Les images spectaculaires prises par les caméras de DISR ont révélé un paysage contrasté avec deux types de terrains : des zones claires creusées de vallées "fluviatiles" ramifiées qui forment un réseau complexe de drainage, et des étendues sombres plus basses et plus plates. La ligne de partage entre ces deux types de terrain évoque un rivage, souligné par la présence de brumes blanchâtres, probablement des cirrus de méthane. Les chenaux étroits convergent vers de larges rivières qui se déversent dans une plaine sombre qui pourrait être constituée de lacs asséchés avec des “îles” et des “hauts fonds” plus clairs. DISR n’a pas observé de cratères d’impact, ce qui signifie qu’il s’agit d’une surface jeune. Les lits des rivières ont été, selon toute vraisemblance, creusés par des écoulements de méthane liquide. Ceux-ci ainsi que la région où Huygens s’est posé sont actuellement secs mais peut-être sont-ils alimentés de façon saisonnière. Outre les lits de rivière sombres, on voit sur certaines images des structures linéaires, claires et assez larges qui suggèrent une région où la glace d’eau a pu être extrudée jusqu’à la surface.
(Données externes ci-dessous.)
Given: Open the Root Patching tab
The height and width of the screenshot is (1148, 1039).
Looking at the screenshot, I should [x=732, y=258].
Crédit images : ESA/NASA/JPL/University of Arizona





Les photographies prises par DISR à la surface montrent des galets arrondis de petite taille reposant sur un sol lisse. L’image évoque un lac asséché. Ces galets, qu’on pense constitués de glace d’eau, présentent des traces d’érosion intense, sans doute due à des écoulements de méthane liquide. Les spectres infrarouges du site d’atterrissage, enregistrés par le spectromètre infrarouge DLIS de DISR, suggèrent une composition de glace d’eau “sale”, mélangée à un corps sombre non identifié. Il pourrait s’agir, au moins en partie, de sédiments formés par la précipitation des particules composant la brume photochimique orangée qui enveloppe Titan. Les mesures effectuées par d’autres instruments (SSP et GCMS) indiquent que le sol a la consistance du sable mouillé et qu’il est imbibé de méthane.
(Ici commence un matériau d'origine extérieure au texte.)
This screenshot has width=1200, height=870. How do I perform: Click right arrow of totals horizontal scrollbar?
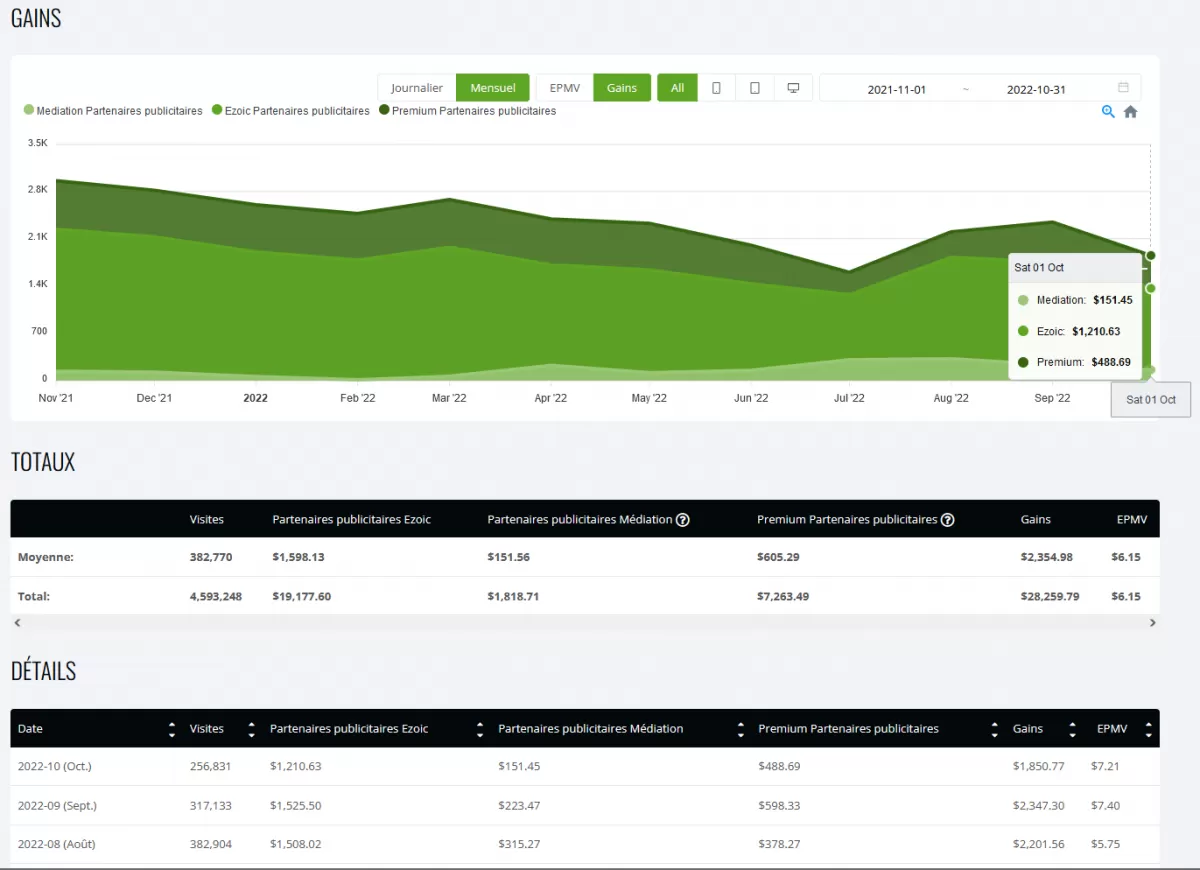click(x=1152, y=623)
L’ensemble de ces observations permet de proposer un scénario cohérent où le méthane joue le rôle principal dans la géologie et la météorologie de Titan, formant des nuages et des précipitations qui érodent la surface. Les dépôts de matériau sombre, qui pourraient provenir de la brume stratosphérique tombant continûment à la surface, se trouvent lessivés par les pluies de méthane et s’accumulent au fond des chenaux de drainage, des lits de rivières et des dépressions. La glace d’eau ainsi “nettoyée” apparaîtrait plus claire dans les régions de plus haute altitude.
La surface de Titan semble façonnée par des processus géophysiques semblables à ceux qui se déroulent sur Terre. Cependant, la chimie en jeu est complètement différente. Le méthane liquide joue le rôle de l’eau sur Terre. En place des roches silicatées, on trouve de la glace d’eau. La terre y est remplacée par des particules photochimiques fabriquées dans la haute atmosphère et qui se déposent à la surface. Enfin, si Titan a des volcans, ils ne rejettent pas de la lave mais de la glace d’eau.

DISR ne nous a pas fourni que des images. Tout au long de la descente, l’instrument a enregistré des spectres visibles et infrarouges de la lumière ambiante. Le rayonnement solaire est diffusé et absorbé par le gaz et les particules dans l’atmosphère. La variation des spectres avec l’altitude permet de reconstituer le profil d’abondance des particules ainsi que leurs propriétés physiques, notamment leur taille. Les spectres enregistrés par le spectromètre DLIS de DISR, qui regarde vers le bas, indiquent qu’on trouve des particules nuageuses jusqu’à environ 20-25 km d’altitude, bien plus bas que ne le prévoyaient les modèles microphysiques. Près de la surface, la lumière solaire est fortement absorbée par le méthane atmosphérique. Une lampe de 20 W a alors été allumée pour éclairer le sol. Le spectre réfléchi à une altitude de 20 m est beaucoup moins absorbé par le méthane, ce qui permet de déterminer l’abondance de ce gaz à la surface. Il fournit aussi des informations précieuses sur la réflectivité et la composition de la surface, montrant notamment une signature probablement due à la glace d’eau.
Il reste encore beaucoup à faire pour analyser et interpréter l’ensemble des données DISR. La sonde Cassini, qui va encore survoler Titan de nombreuses fois pendant les quatre ans à venir, nous apportera des informations complémentaires à plus grande échelle.